Choosing the Right Clients
Posted on November 20th, 2008
Jim Christy, like many entrepreneurs, set out to boost revenues by getting a bigger market. But Incredible Foods CEO and founder, a dessert delivery service soon found that bigger sales don not necessarily equal to better business.
Christy, 55, got an inspiration in a bakery’s cheesecake located in San Diego. He bought a slice and found love it at a first bite. After ordering over 30 cheesecakes from the same bakery, he launched Incredible Foods to sell the pastry to local food vendors in his home state-Pennsylvania.

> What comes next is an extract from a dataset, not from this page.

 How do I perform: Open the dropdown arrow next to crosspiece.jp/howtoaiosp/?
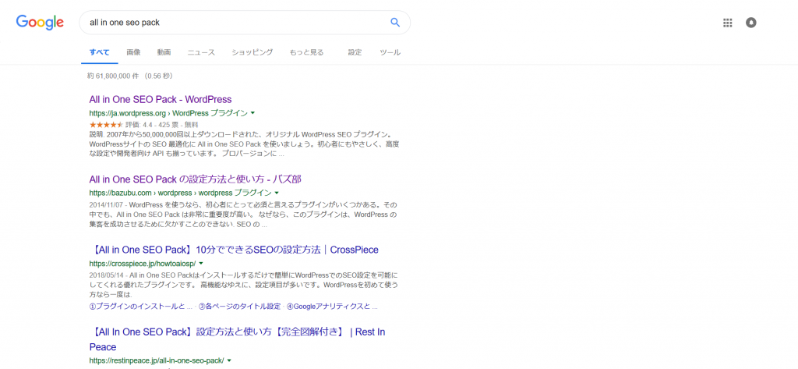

Christy’s business soon expanded beyond its flagship product. Landing accounts providing universities, hotels, and restaurants with everything from tortes to Danishes. He hired outside drivers who delivered his sweet products across the state.

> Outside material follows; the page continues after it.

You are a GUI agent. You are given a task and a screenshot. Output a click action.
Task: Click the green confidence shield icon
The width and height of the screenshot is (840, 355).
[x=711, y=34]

Christy’s enterprise, Incredible foods quickly landed became one of the biggest accounts of all- Starbucks.As it multiplies, his workload ballooned. With revenues reaching $3.4 million in the year 2005, his overhead wiped out his profits.
New stores opening in Ohio and Pennsylvania wanted to deliver a single product which is the crumb cake and two of my employees did nothing but to write reports for Starbucks. The Starbucks opens ten branches a year in each of its regions, so five trucks are on the road going to different locations. Fuel, employee benefits, insurance and workers’ comp are costly and made the whole thing completely unfruitful.
That year, Christy then decided to stop it. The last pastry delivery in Starbucks was in October 25. The account generated 48% of Christy’s annual revenues but he believed that he could run a stronger company without Starbucks. He focused his marketing attention on local customers, shrank the staff from 13 to six and eliminated one of his two offices.
It turns to positive outcomes. Incredible Foods posted an 11% increase in profits on revenues of $2.2 million last year and he expects a 22% revenue increase this year.
Now, a pastry distributor achieves business nirvana by ditching his biggest customer. Christy can do half the business, make twice the money, and have a tenth of the headaches.”